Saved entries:

..............................

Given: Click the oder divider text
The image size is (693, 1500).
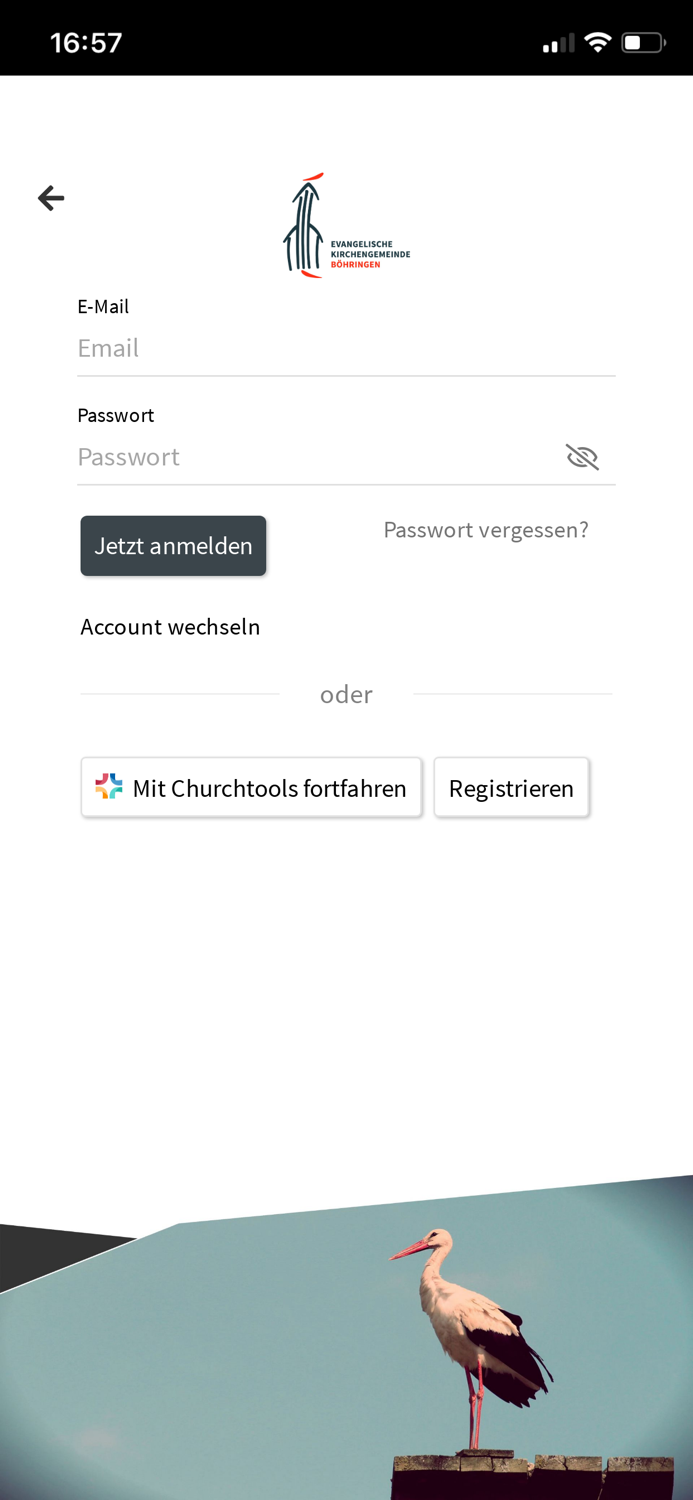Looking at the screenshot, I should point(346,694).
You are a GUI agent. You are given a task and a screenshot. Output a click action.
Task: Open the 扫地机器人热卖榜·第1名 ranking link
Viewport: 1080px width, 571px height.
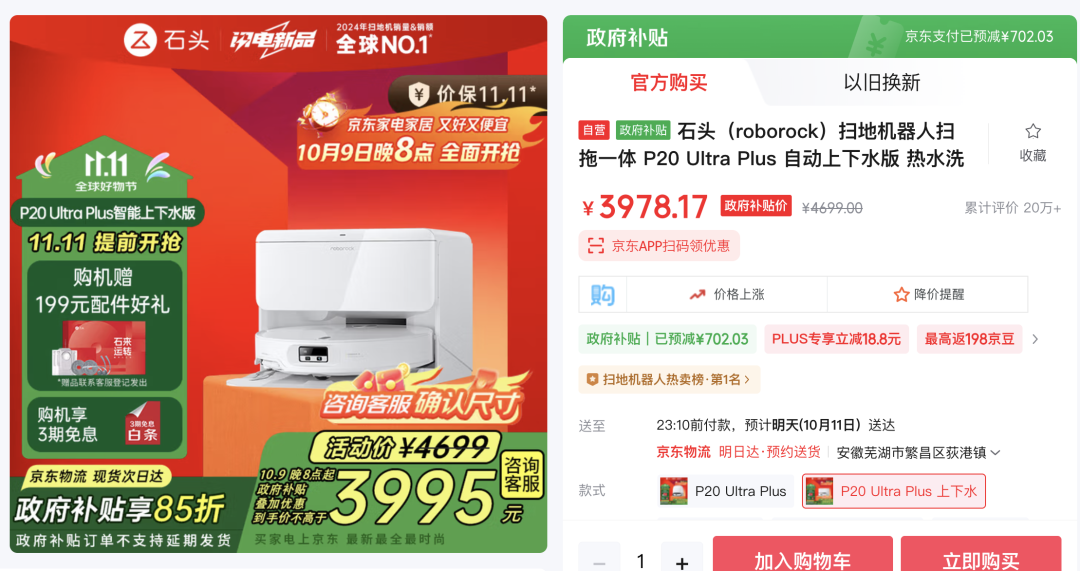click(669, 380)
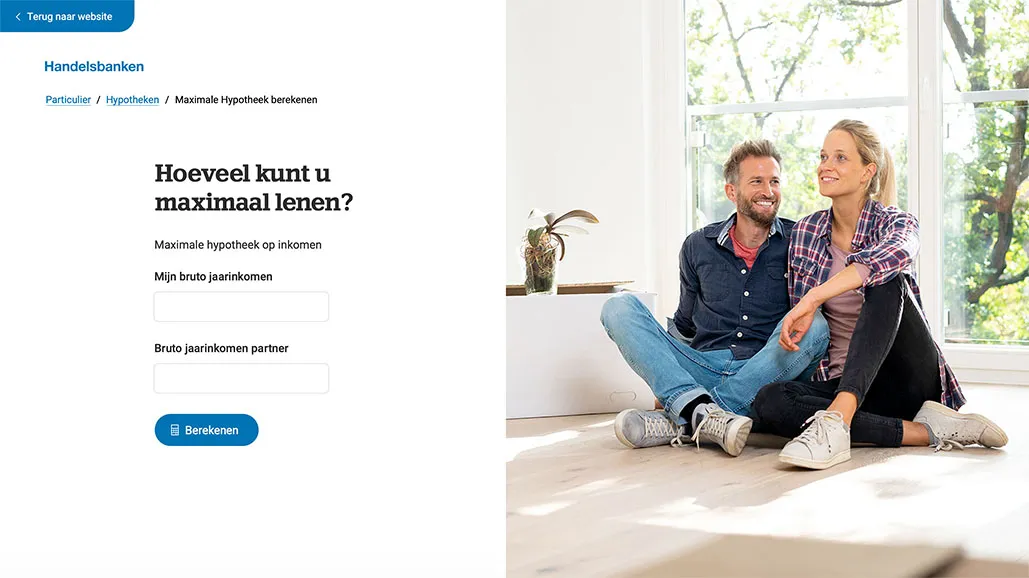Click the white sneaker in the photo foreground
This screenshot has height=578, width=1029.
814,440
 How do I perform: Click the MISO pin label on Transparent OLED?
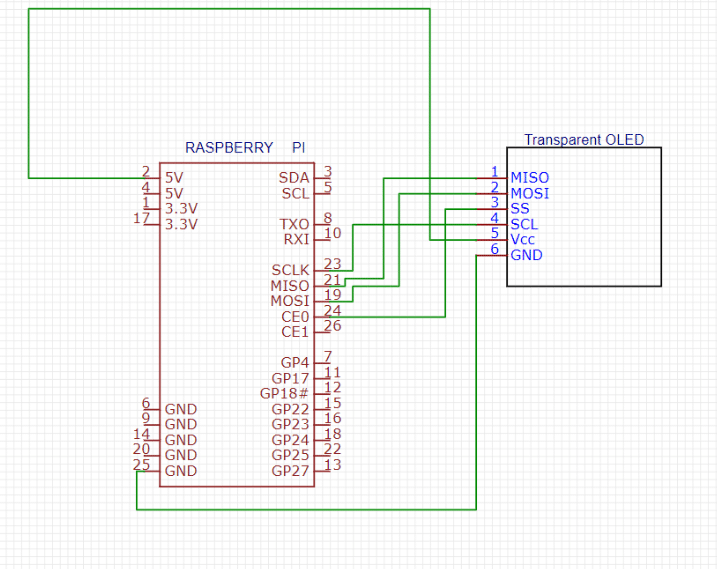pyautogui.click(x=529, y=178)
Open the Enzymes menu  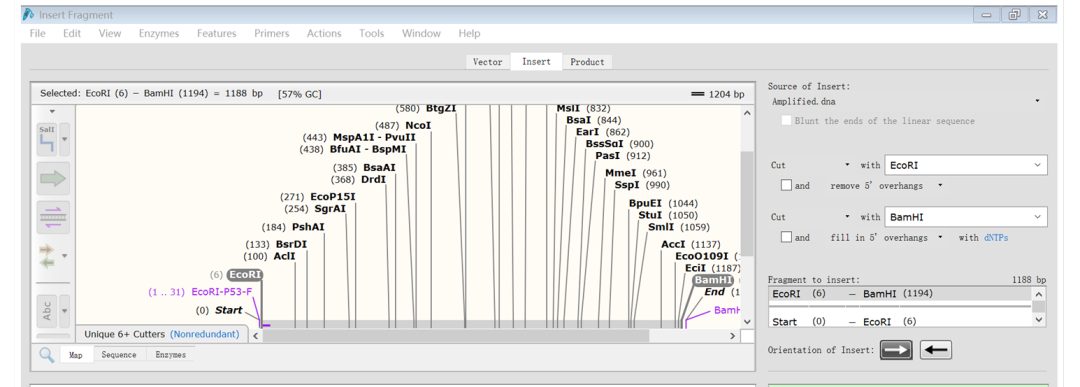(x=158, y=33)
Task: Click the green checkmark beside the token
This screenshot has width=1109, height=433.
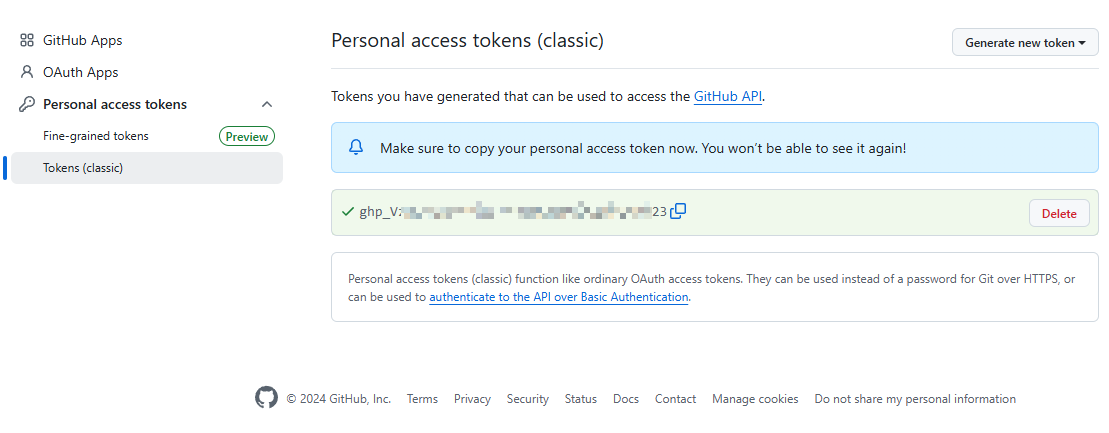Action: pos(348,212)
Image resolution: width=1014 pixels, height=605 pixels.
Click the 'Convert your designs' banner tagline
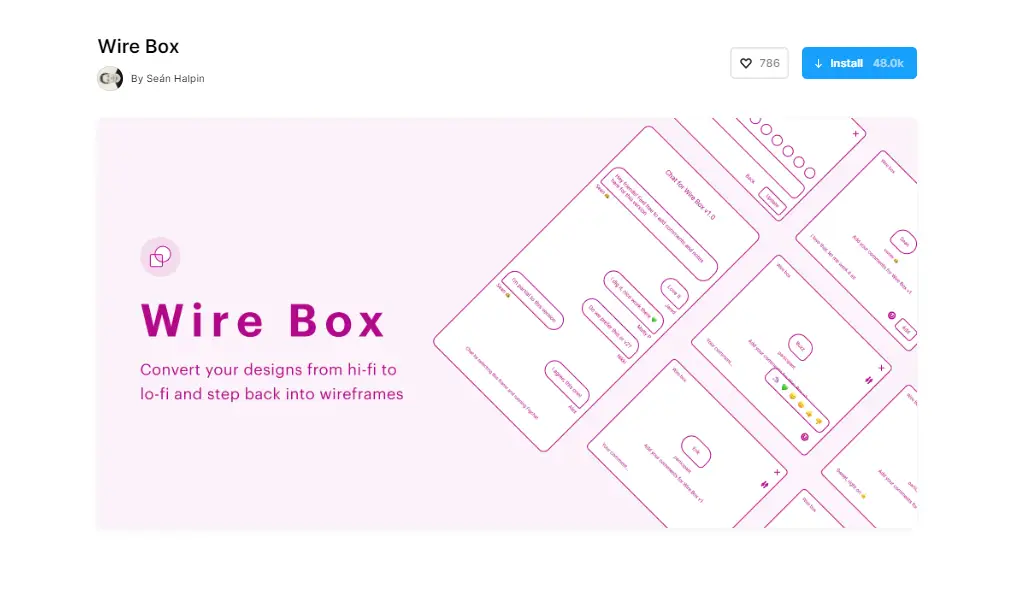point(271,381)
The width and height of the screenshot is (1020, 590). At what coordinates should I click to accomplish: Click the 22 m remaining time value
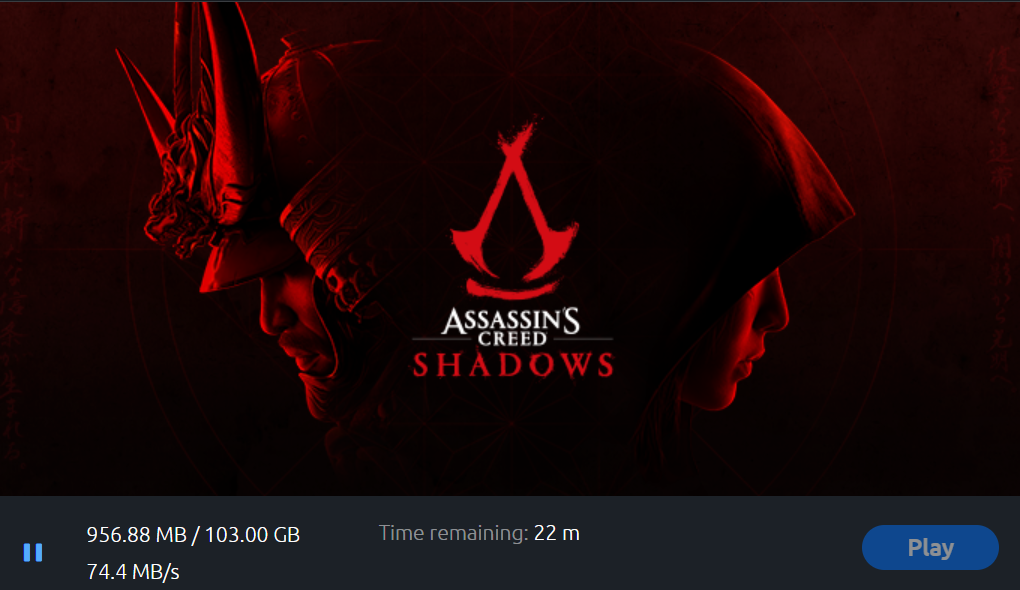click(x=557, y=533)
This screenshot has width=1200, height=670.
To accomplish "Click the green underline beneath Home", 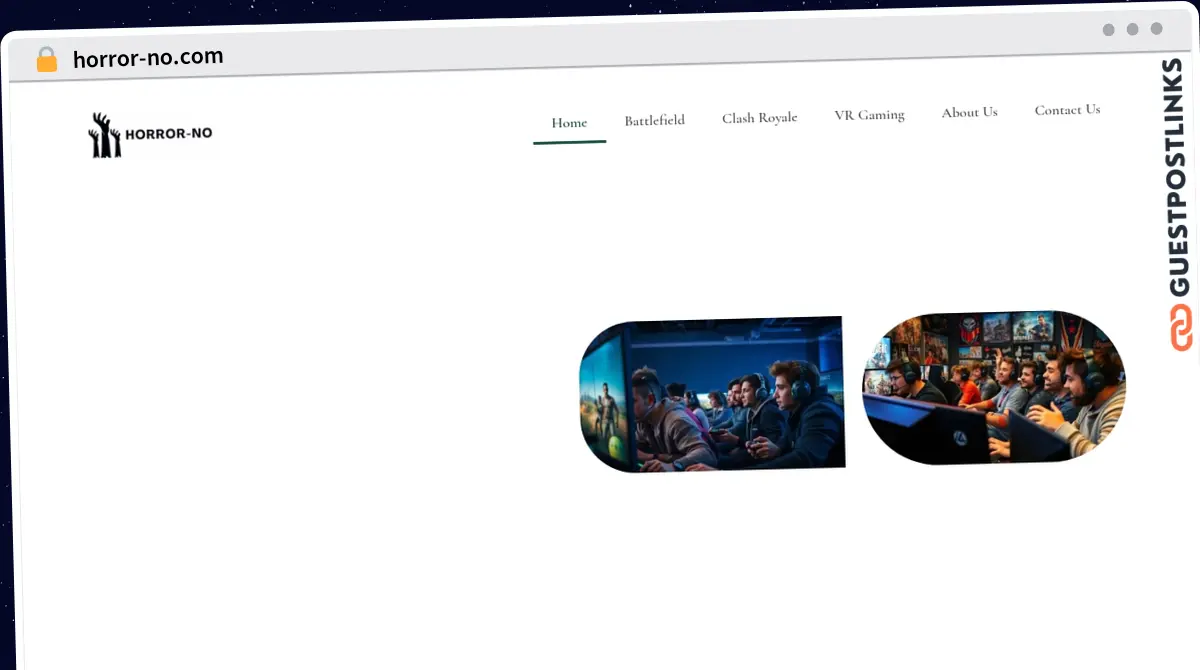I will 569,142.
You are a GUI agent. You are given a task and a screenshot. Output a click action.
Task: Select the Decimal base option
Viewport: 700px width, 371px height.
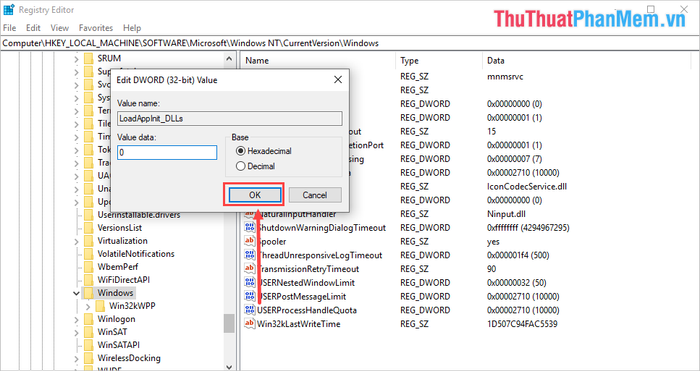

..............................

TASK BRIEF:
Starting with the first line of the records above and stopping after the line containing "Task: Open the 扫地机器人热卖榜·第1名 ranking link", repeat every line exactly and leave out the pictures.

ANSWER SPACE:
Given: Click the oder divider text
The image size is (693, 1500).
Looking at the screenshot, I should point(346,694).
You are a GUI agent. You are given a task and a screenshot. Output a click action.
Task: Open the 扫地机器人热卖榜·第1名 ranking link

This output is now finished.